As always, base64 decoding and split function copy & pasted from somewhere else.
http_filters:
- name: envoy.filters.http.lua
typed_config:
"@type": type.googleapis.com/envoy.extensions.filters.http.lua.v3.Lua
inline_code: |
b='ABCDEFGHIJKLMNOPQRSTUVWXYZabcdefghijklmnopqrstuvwxyz0123456789+/'
function base64decode(data)
data = string.gsub(data, '[^'..b..'=]', '')
return (data:gsub('.', function(x)
if (x == '=') then return '' end
local r,f='',(b:find(x)-1)
for i=6,1,-1 do r=r..(f%2^i-f%2^(i-1)>0 and '1' or '0') end
return r;
end):gsub('%d%d%d?%d?%d?%d?%d?%d?', function(x)
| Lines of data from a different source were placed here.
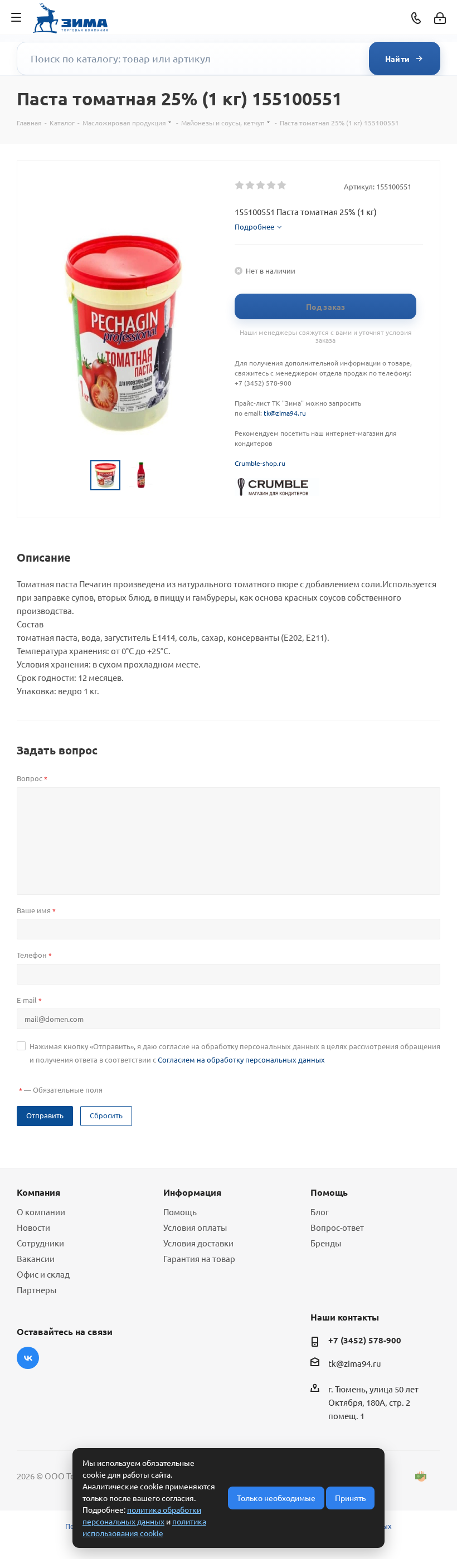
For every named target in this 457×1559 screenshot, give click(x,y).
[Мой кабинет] (440, 17)
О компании (41, 1211)
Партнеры (36, 1289)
if (#x ~= 8) then return '' end
local c=0
for i=1,8 do c=c+(x:sub(i,i)=='1' and 2^(8-i) or 0) end
return string.char(c)
end))
end
function split(s, delimiter)
result = {};
for match in (s..delimiter):gmatch("(.-)"..delimiter) do
table.insert(result, match);
end
return result;
end
function envoy_on_request(request_handle)
local auth_header = request_handle:headers():get("Authorization")
if auth_header ~= nil then
local auth_token = split(auth_header," ")
if auth_token[1] == "Basic" then
local auth_decoded = split(base64decode(auth_token[2]),":")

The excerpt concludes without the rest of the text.